Email death by association

Latest posts | Feed | By Mark Brownlow on March 10, 2008

a pirate flagThe term "email reputation" has grown to mean many things. But no sensible marketer denies the fact that the emails you send have an impact on how recipients think about your wider business and brand.

This is both opportunity and problem.

On the opportunity side, it's the reason why we work hard to ensure our email marketing programs do everything right.

By respecting permission, controlling send frequencies, sending relevant content, using an appropriate design, style and tone etc., we can make that impact a positive one.

Then there are the problems.

Unfortunately, those carefully constructed marketing emails are not the only emails that recipients are using to build an impression of your business.

That business is also associated with other emails which might be killing the reputation you strive so hard to build through your in-house marketing program.

The obvious candidates are the emails coming from your colleagues: customer service email, transactional email, email from other business units etc.

These have a marketing impact, too, wreaking havoc with frequencies, messaging etc. Which is why you read so much about centralizing email control.

But it doesn't stop there.

Third-party emails may be marketing on your behalf. And their email marketing practices reflect on your business and brand.

Do the following keep to the same standards you'd use for your own marketing emails?
  • Rental lists (is that rental list truly opt in?)
  • Sponsorships (newsletters featuring your ads)
  • Partner emails (maybe you arranged an ad swap with a business selling related -- but not competing -- services and products?)
  • Affiliate emails (how do your affiliates promote you via email?)
If you use any of the above, they are each helping build (or destroy) your "email reputation."

Here two examples to illustrate the point:

1. Bryan Eisenberg describes how one leading company became an unwitting and unintentional "spammer" through using rental lists. He also reports on the actions they're taking to prevent a repeat.
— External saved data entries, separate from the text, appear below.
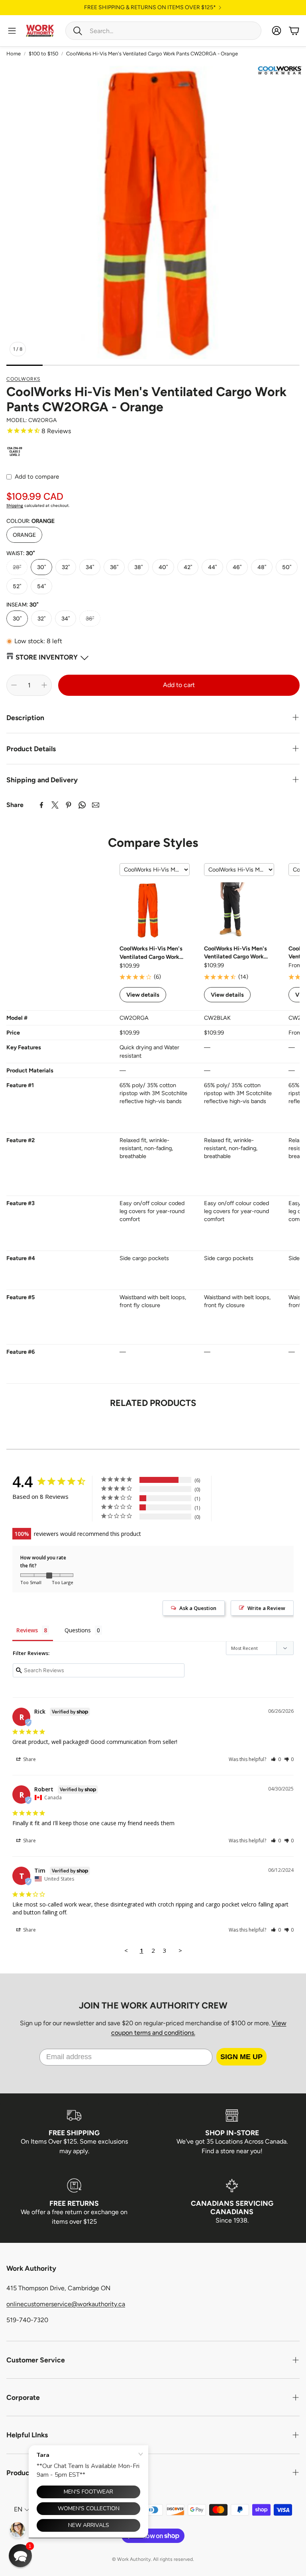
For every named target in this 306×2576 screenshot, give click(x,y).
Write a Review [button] (266, 1608)
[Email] (95, 805)
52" (17, 586)
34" (90, 567)
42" (188, 567)
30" (41, 567)
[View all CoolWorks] (280, 70)
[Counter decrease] (14, 685)
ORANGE (24, 534)
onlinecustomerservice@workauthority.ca (65, 2304)
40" (163, 567)
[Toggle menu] (12, 30)
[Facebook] (41, 805)
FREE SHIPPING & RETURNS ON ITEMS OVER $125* (150, 7)
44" (212, 567)
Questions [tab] (78, 1630)
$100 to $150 (43, 54)
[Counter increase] (44, 685)
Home (13, 54)
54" (41, 586)
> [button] (180, 1950)
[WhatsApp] (82, 805)
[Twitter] (55, 805)
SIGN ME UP (241, 2057)
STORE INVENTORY (47, 657)
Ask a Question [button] (197, 1608)
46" (237, 567)
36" (114, 567)
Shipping (14, 505)
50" (286, 567)
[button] (163, 30)
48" (261, 567)
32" (66, 567)
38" (138, 567)
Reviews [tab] (27, 1630)
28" (17, 567)
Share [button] (29, 1759)
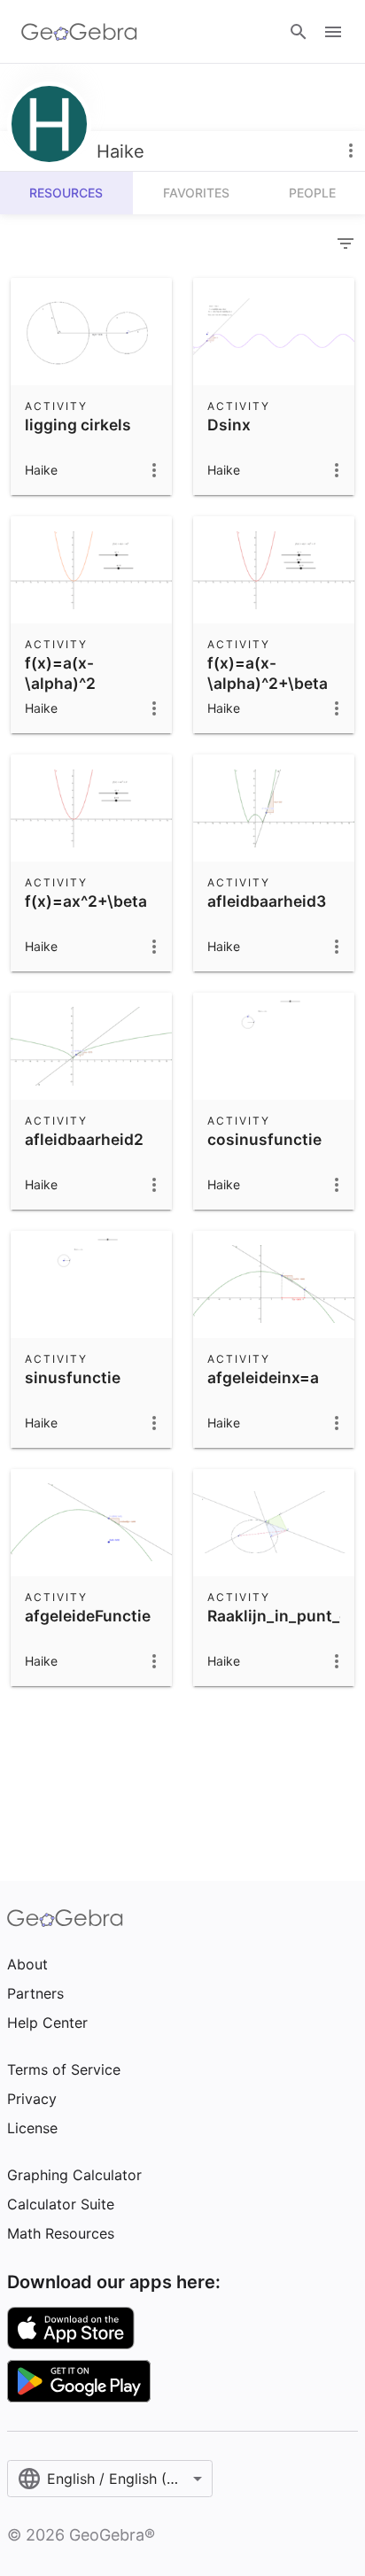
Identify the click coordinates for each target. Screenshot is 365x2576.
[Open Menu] (333, 32)
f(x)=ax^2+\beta (86, 901)
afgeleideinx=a (263, 1377)
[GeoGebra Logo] (79, 32)
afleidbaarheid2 (84, 1139)
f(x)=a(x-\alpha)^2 (60, 673)
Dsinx (229, 424)
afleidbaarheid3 (266, 901)
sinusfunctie (72, 1377)
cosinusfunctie (264, 1139)
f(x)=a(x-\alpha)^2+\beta (267, 673)
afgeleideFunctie (88, 1615)
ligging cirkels (78, 424)
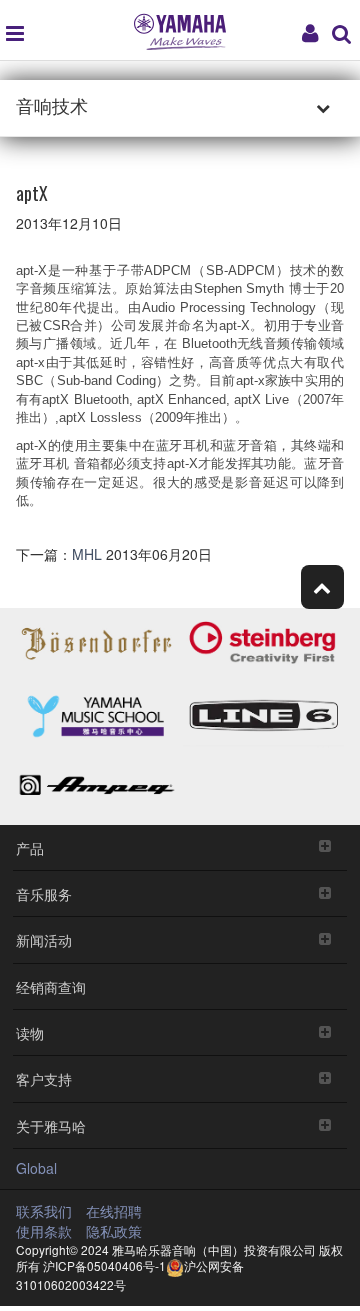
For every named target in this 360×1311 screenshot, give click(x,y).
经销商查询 (51, 986)
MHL (89, 554)
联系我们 (44, 1211)
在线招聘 (114, 1211)
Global (36, 1168)
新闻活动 (44, 939)
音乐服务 (44, 893)
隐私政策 (114, 1231)
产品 (30, 847)
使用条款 (44, 1231)
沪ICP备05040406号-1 (104, 1265)
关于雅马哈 (51, 1125)
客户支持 (44, 1078)
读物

2. Many companies targeting marketers promote webinars and white papers by renting subscriber lists from different B2B marketing websites and publications.

Trouble is, info-hungry marketing people like me are on all these lists. The result of one particularly careless rental campaign? Five emails from five websites (fine) advertising the same webinar from the same company in the space of two days (not so fine).

Time perhaps to cast an evaluative eye on who else is driving your email reputation?